**TASK GOAL**
Present every line of the entries below as a JSON list of strings, one string per line. Drop the blank lines and leave the pictures out.

**Records**
%%

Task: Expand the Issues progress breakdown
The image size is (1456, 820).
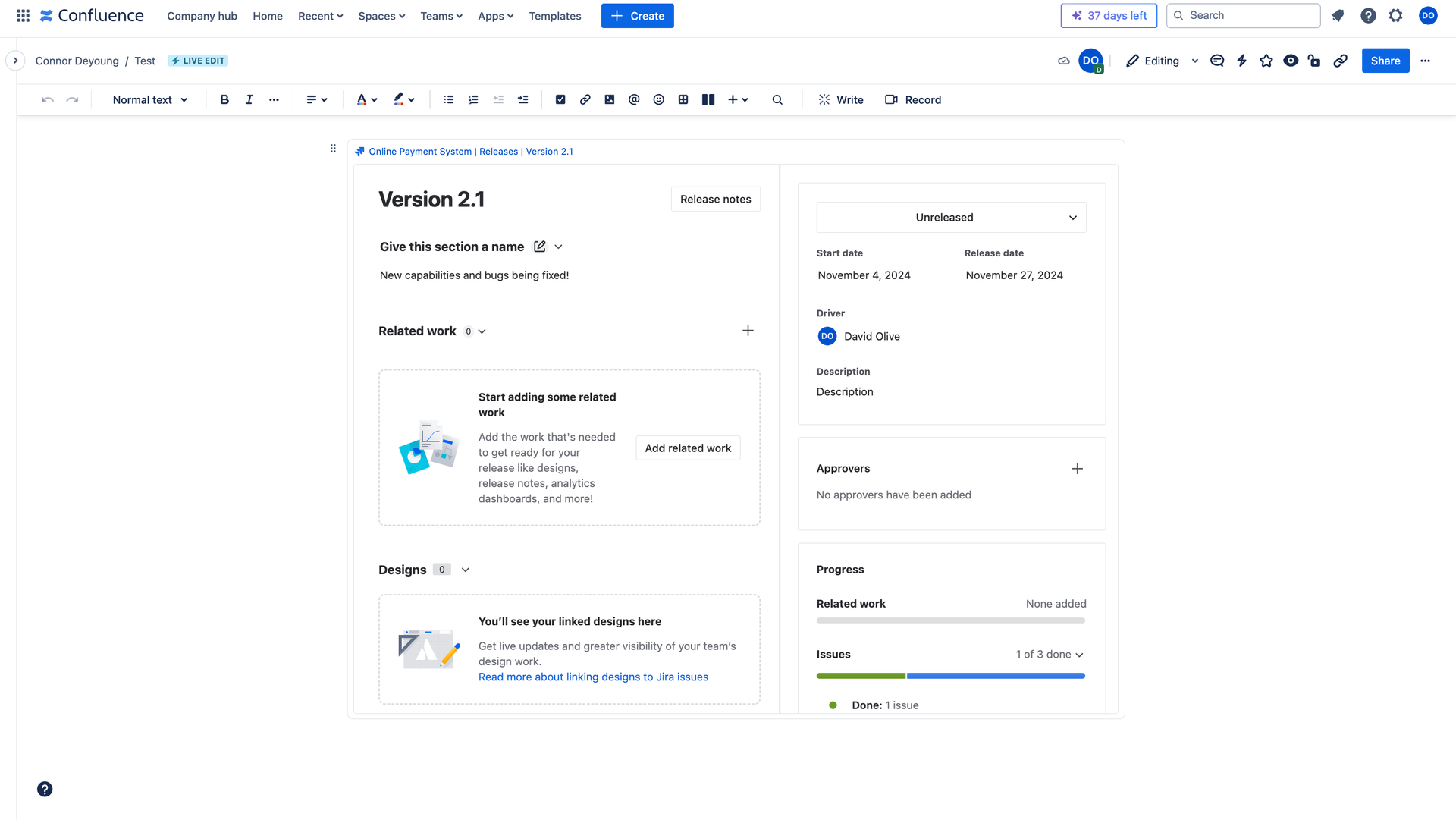Action: click(x=1081, y=655)
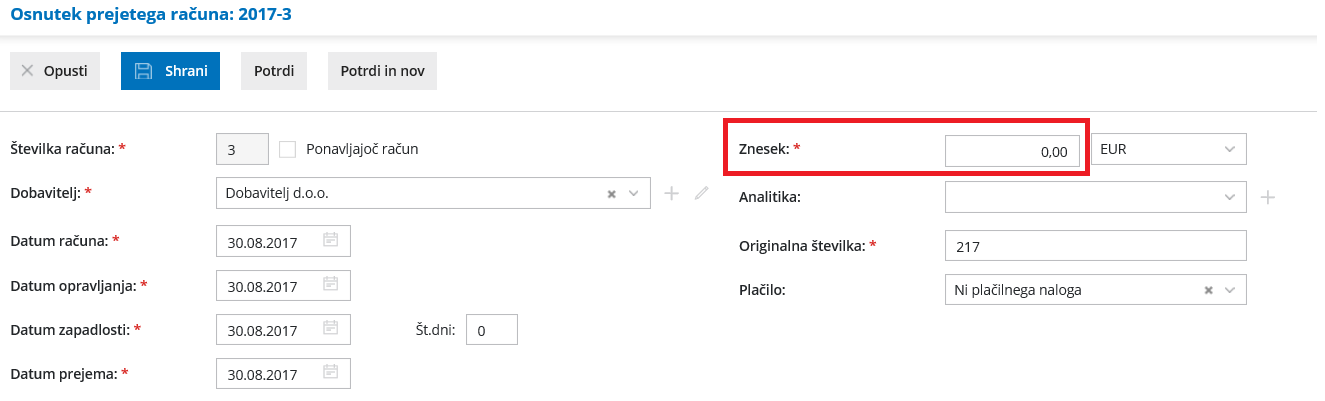
Task: Add new supplier with plus icon
Action: click(672, 193)
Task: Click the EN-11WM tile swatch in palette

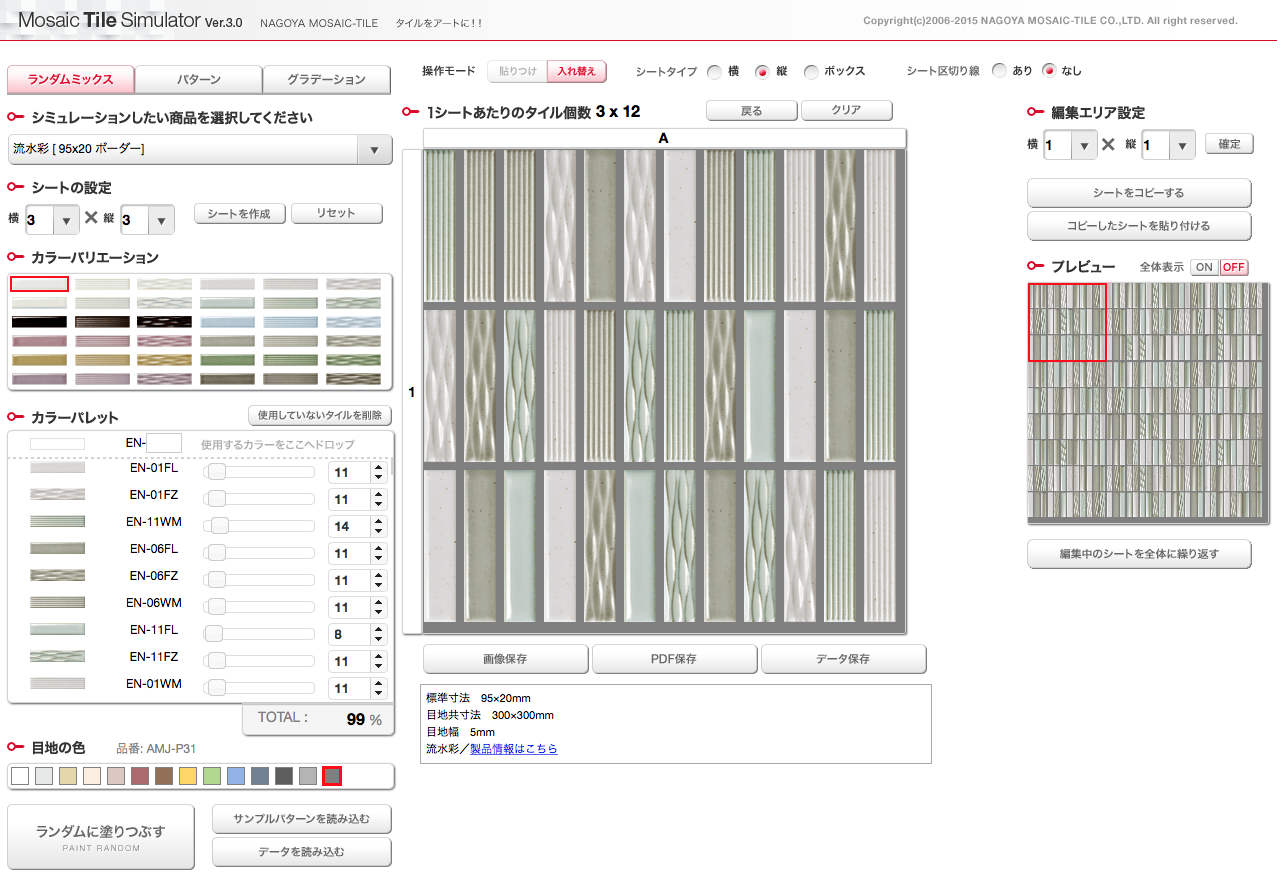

%%

**SOLUTION**
[
  "Task: Expand the Issues progress breakdown",
  "The image size is (1456, 820).",
  "Action: click(x=1081, y=655)",
  "Task: Add new supplier with plus icon",
  "Action: click(672, 193)",
  "Task: Click the EN-11WM tile swatch in palette"
]